Poète lui-même et auteur des Allumettes suédoises, romancier à succès, chantre infatigable de la Butte, doyen de l'Académie Goncourt, il vient de s'éteindre à l'âge de 88 ans.Il le disait, avec un fond d'amertume: «Je suis pour toujours l'auteur des
Allumettes suédoises. C'est difficile d'apparaître autrement, alors que j'ai toujours refusé d'être étiqueté.» Mais comment échapper à un pareil succès, sans doute les ventes les plus importantes de la littérature française d'après guerre, avec
Vipère au poing, d'Hervé Bazin,
Les Carnets du major Thompson, de Pierre Daninos, et
Bonjour tristesse, de Françoise Sagan.
Paru en 1969, ce phénoménal best-seller, traduit dans le monde entier, suivi de
Trois sucettes à la menthe, en 1972, et des
Noisettes sauvages, en 1974, qui confortèrent l'immense popularité du romancier, allait transformer la vie de Robert Sabatier. Il devint du jour au lendemain une vedette des médias et de l'actualité
people, la pipe au bec, bon compagnon, joyeux convive, farceur, racontant des gauloiseries. En fait, une façon de cacher ses angoisses profondes.
En 1958, avec la publication de son cinquième roman
Canard au sang, il avait bien failli se retrouver sous les feux de l'actualité. Cette année-là, il ratera de peu le prix Goncourt. C'est la voix de son ami Bazin qui lui fit défaut. Ce dernier lui dira après le scrutin:
«Comme je n'ai pas eu le prix, il n'y avait aucune raison que tu l'aies! Mais j'aimerais bien que tu me rejoignes un jour à l'académie Goncourt.» Ce sera chose faite en 1971. Il succède à André Billy, fidèle complice de Dorgelès, Carco, Mac Orlan, des figures de Montmartre où Robert Sabatier avait vu le jour le 17 août 1923.

> _TÂCHE DONNÉE A_: Dans l'extrait sur Robert Sabatier, quel roman publié en 1958 lui a fait manquer de peu le prix Goncourt ?
> _TÂCHE DONNÉE B_: Recopiez, s'il vous plaît, le passage de l'extrait sur Robert Sabatier situé entre « Paru en 1969, ce » et « ses angoisses profondes. », ces mots inclus.
Le matériel qui vient ensuite est indépendant de l'extrait.

> _DONNÉES ENREGISTRÉES_:
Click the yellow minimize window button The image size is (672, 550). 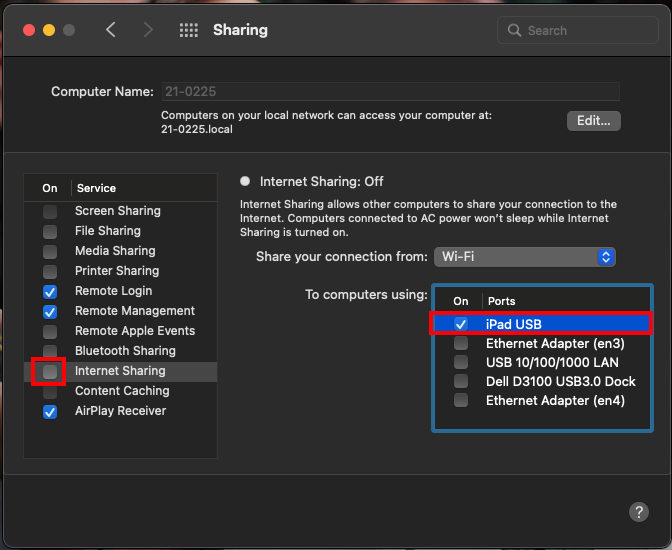(x=48, y=30)
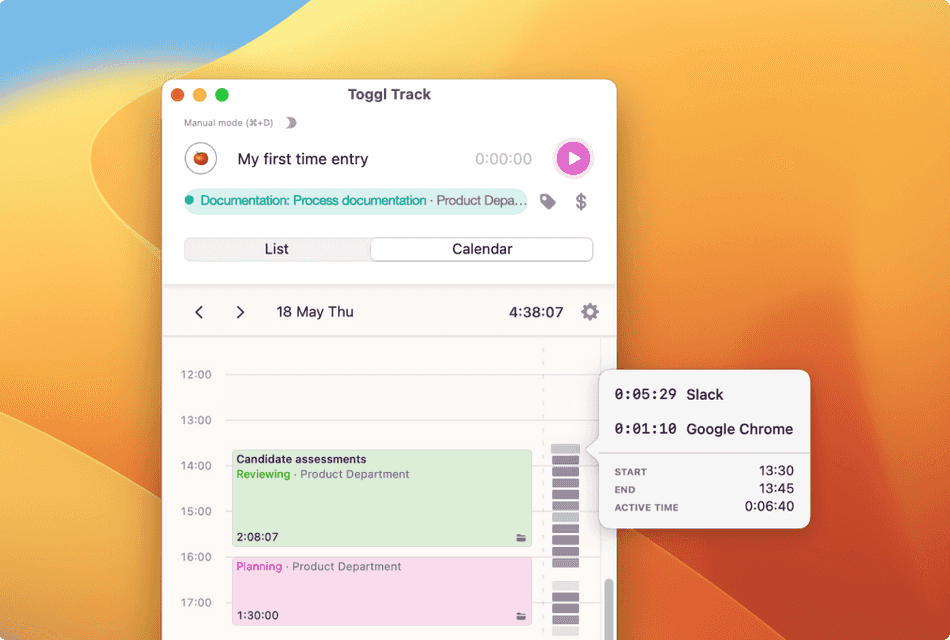The image size is (950, 640).
Task: Click the tomato timer icon
Action: [x=201, y=158]
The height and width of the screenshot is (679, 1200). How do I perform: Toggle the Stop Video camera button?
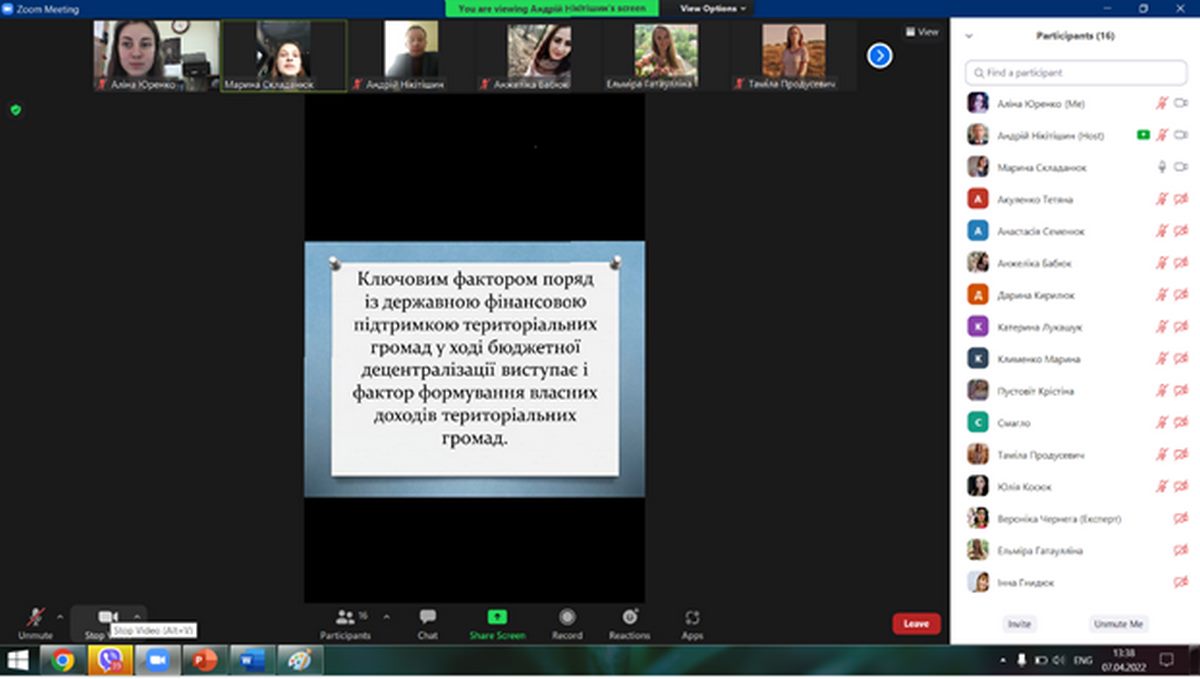pyautogui.click(x=107, y=616)
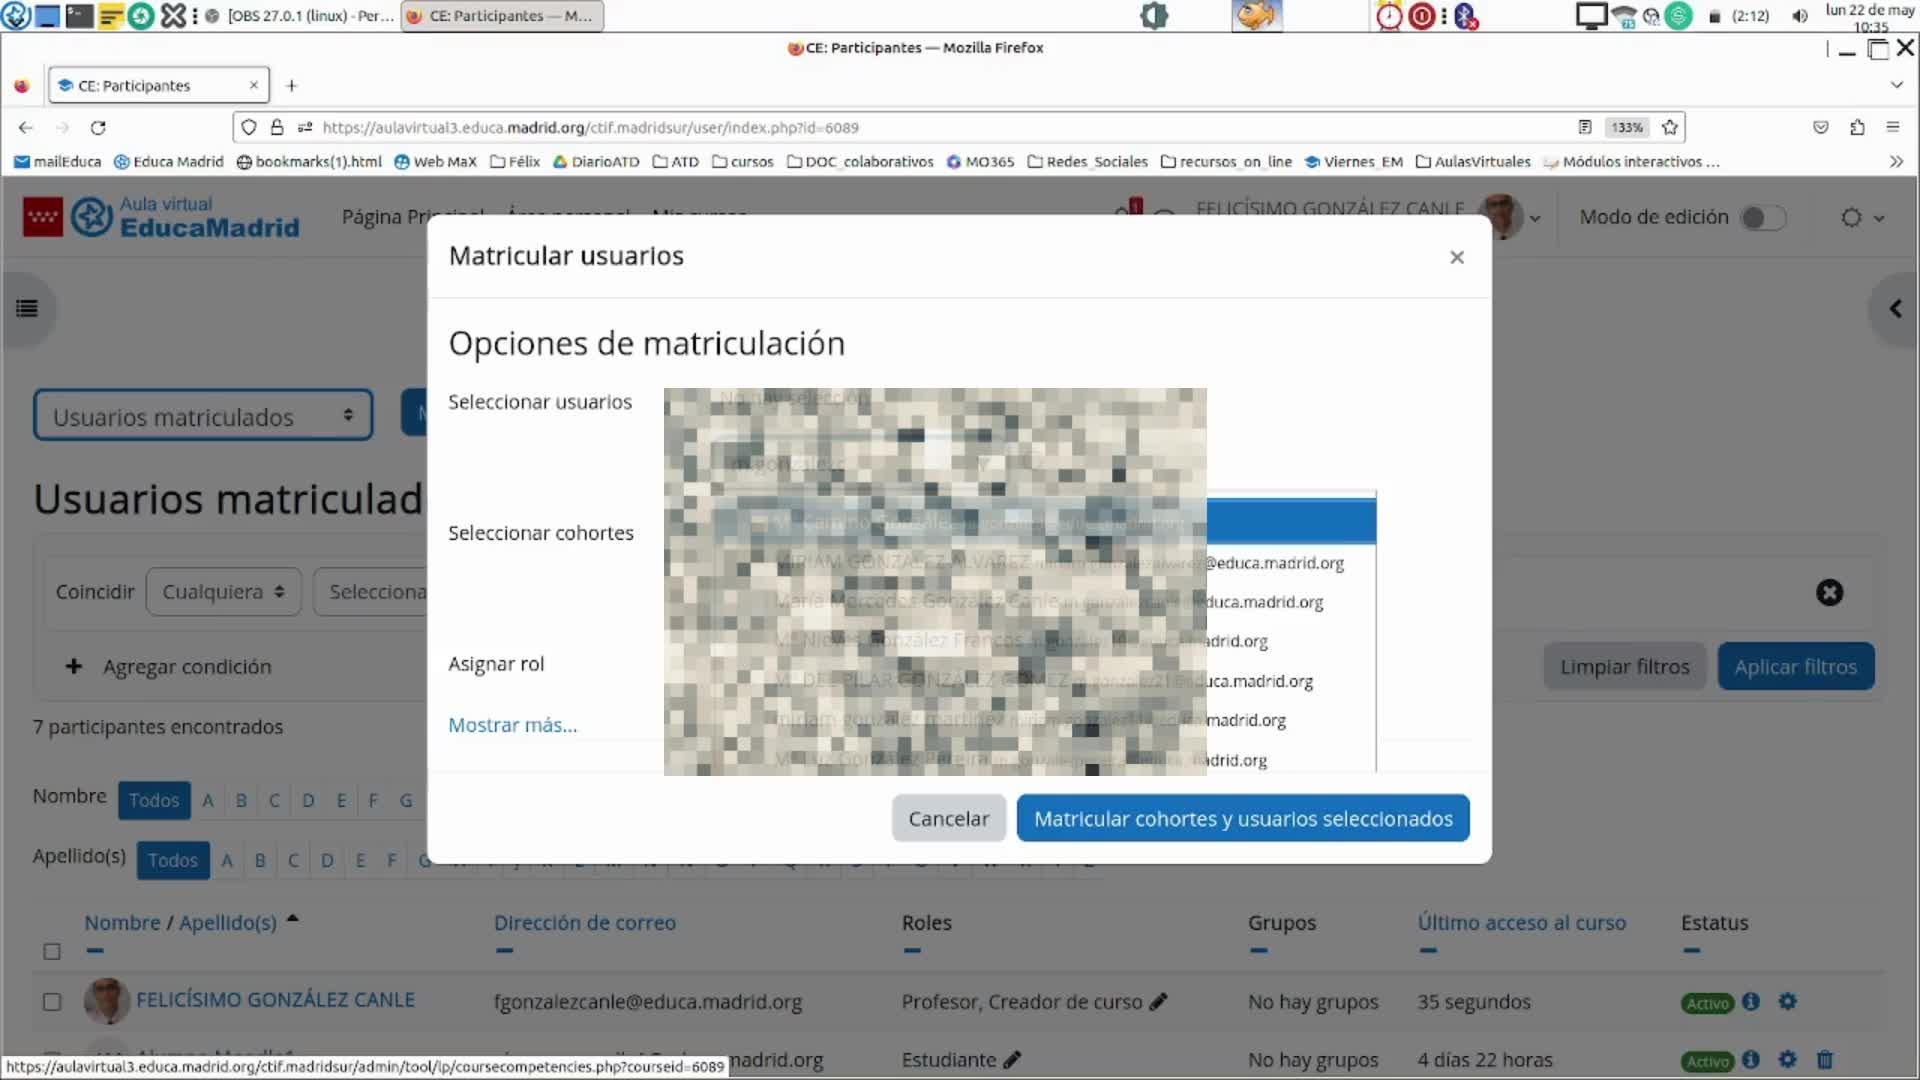The height and width of the screenshot is (1080, 1920).
Task: Open the DiarioATD bookmark
Action: (596, 161)
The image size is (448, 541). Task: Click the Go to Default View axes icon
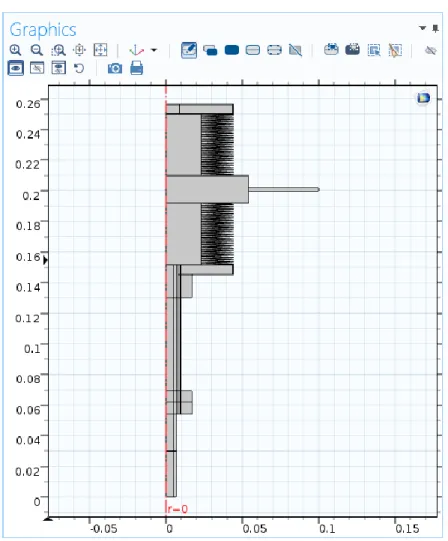pyautogui.click(x=137, y=50)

> _RÉPONSE A_: Canard au sang, son cinquième roman.

> _RÉPONSE B_:
Paru en 1969, ce phénoménal best-seller, traduit dans le monde entier, suivi de
Trois sucettes à la menthe, en 1972, et des
Noisettes sauvages, en 1974, qui confortèrent l'immense popularité du romancier, allait transformer la vie de Robert Sabatier. Il devint du jour au lendemain une vedette des médias et de l'actualité
people, la pipe au bec, bon compagnon, joyeux convive, farceur, racontant des gauloiseries. En fait, une façon de cacher ses angoisses profondes.